#### [Requirement]
When you reach the records below, output every one exactly as written but leave out any pictures.

#### [Materials provided]

=== Section Start ===

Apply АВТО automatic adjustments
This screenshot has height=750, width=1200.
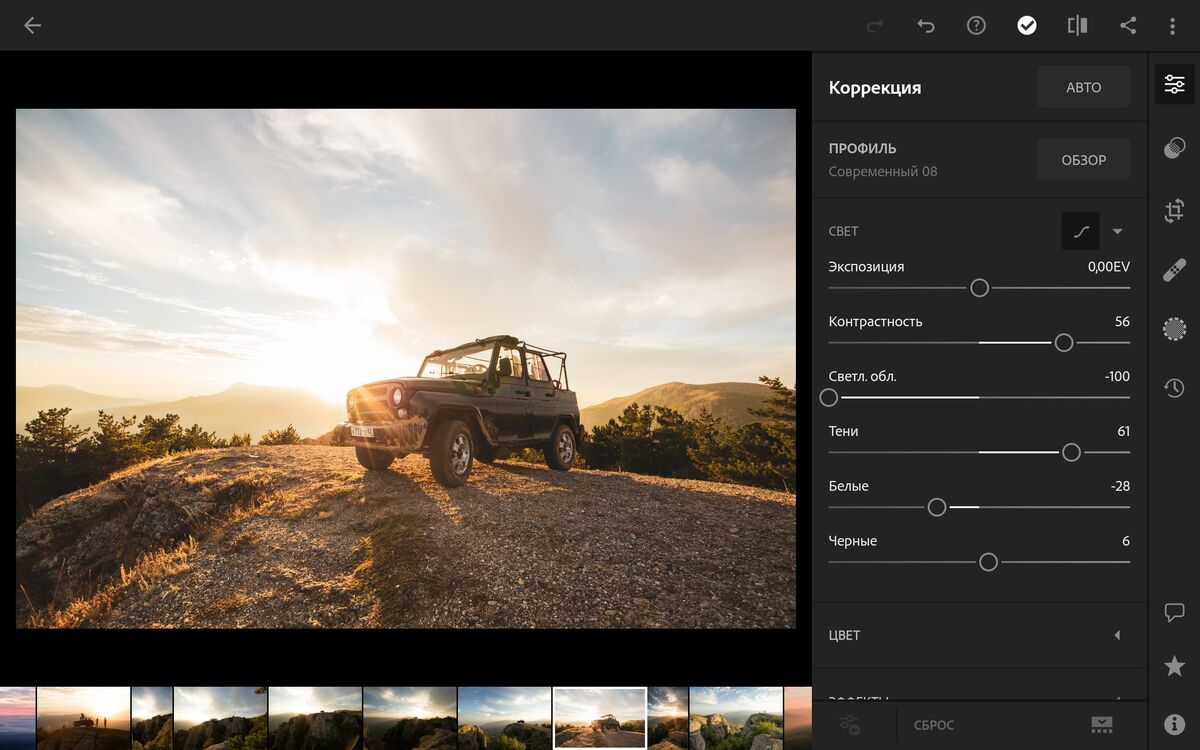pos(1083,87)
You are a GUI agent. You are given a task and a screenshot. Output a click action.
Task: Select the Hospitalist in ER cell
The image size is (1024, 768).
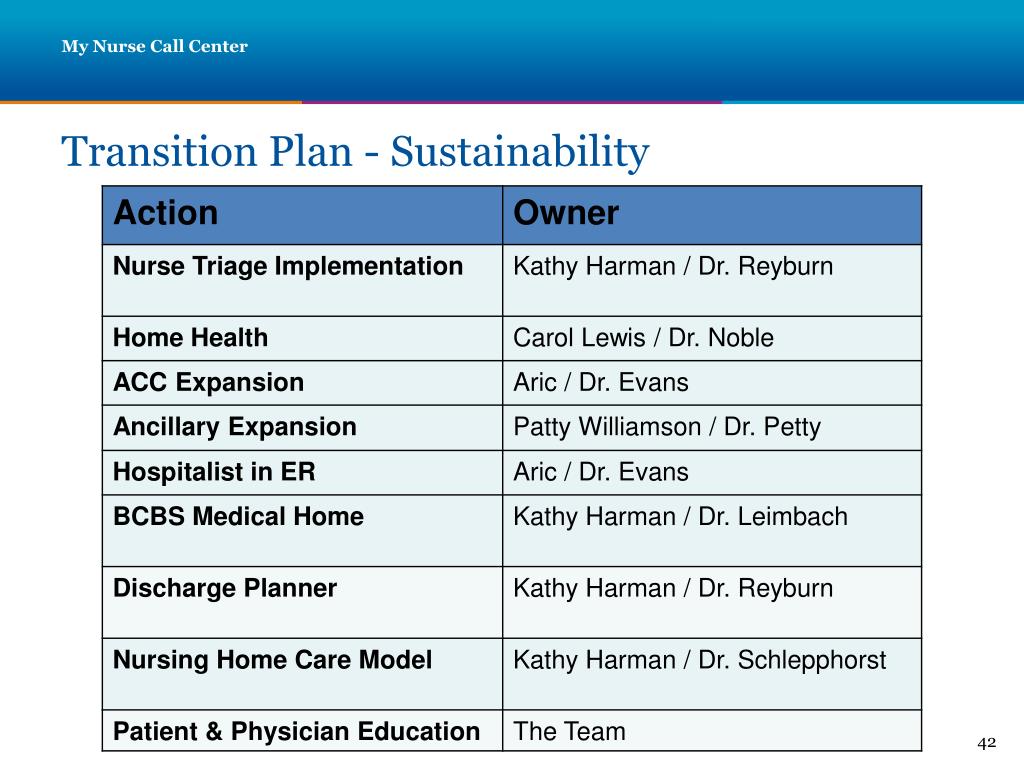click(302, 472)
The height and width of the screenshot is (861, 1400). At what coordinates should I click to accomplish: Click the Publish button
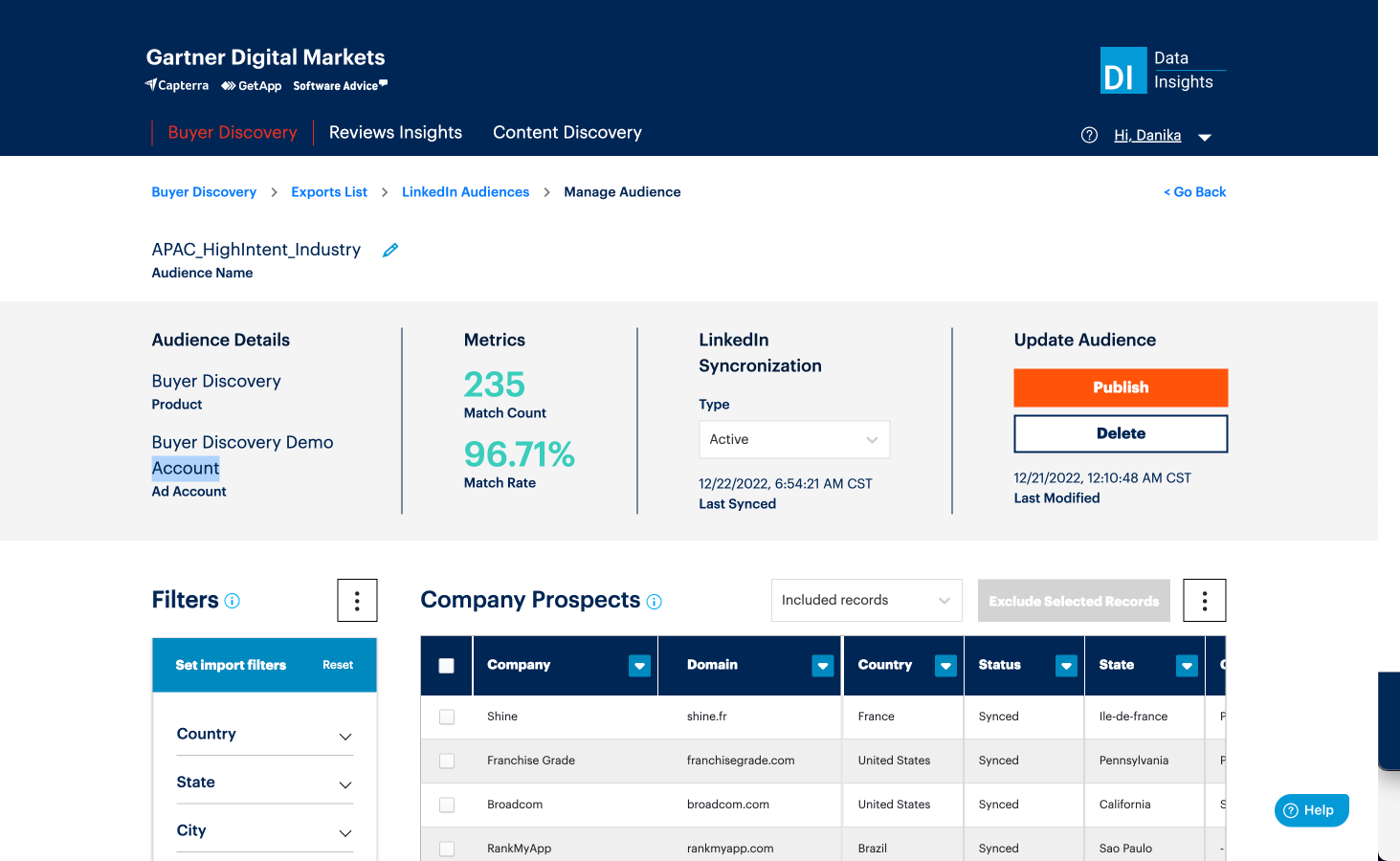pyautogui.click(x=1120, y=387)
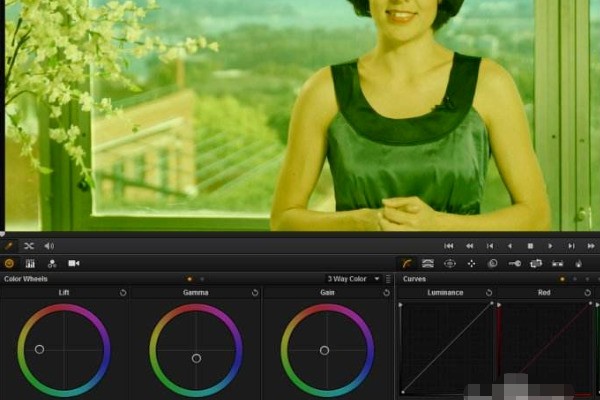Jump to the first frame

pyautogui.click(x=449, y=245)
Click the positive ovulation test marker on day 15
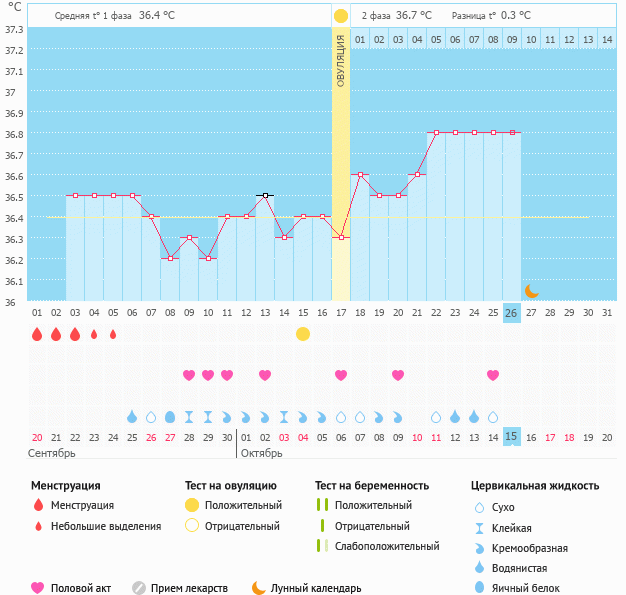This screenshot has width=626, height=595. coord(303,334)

=== Section End ===

#### [Solution for this problem]
Apply АВТО automatic adjustments
This screenshot has height=750, width=1200.
pos(1083,87)
You are a GUI agent. You are given a task and a screenshot. Output a click action.
Task: Select the Hospitalist in ER cell
The image size is (1024, 768).
click(302, 472)
The height and width of the screenshot is (861, 1400). At what coordinates should I click to accomplish: Click the Publish button
pyautogui.click(x=1120, y=387)
Jump to the first frame

pyautogui.click(x=449, y=245)
Click the positive ovulation test marker on day 15
This screenshot has width=626, height=595. coord(303,334)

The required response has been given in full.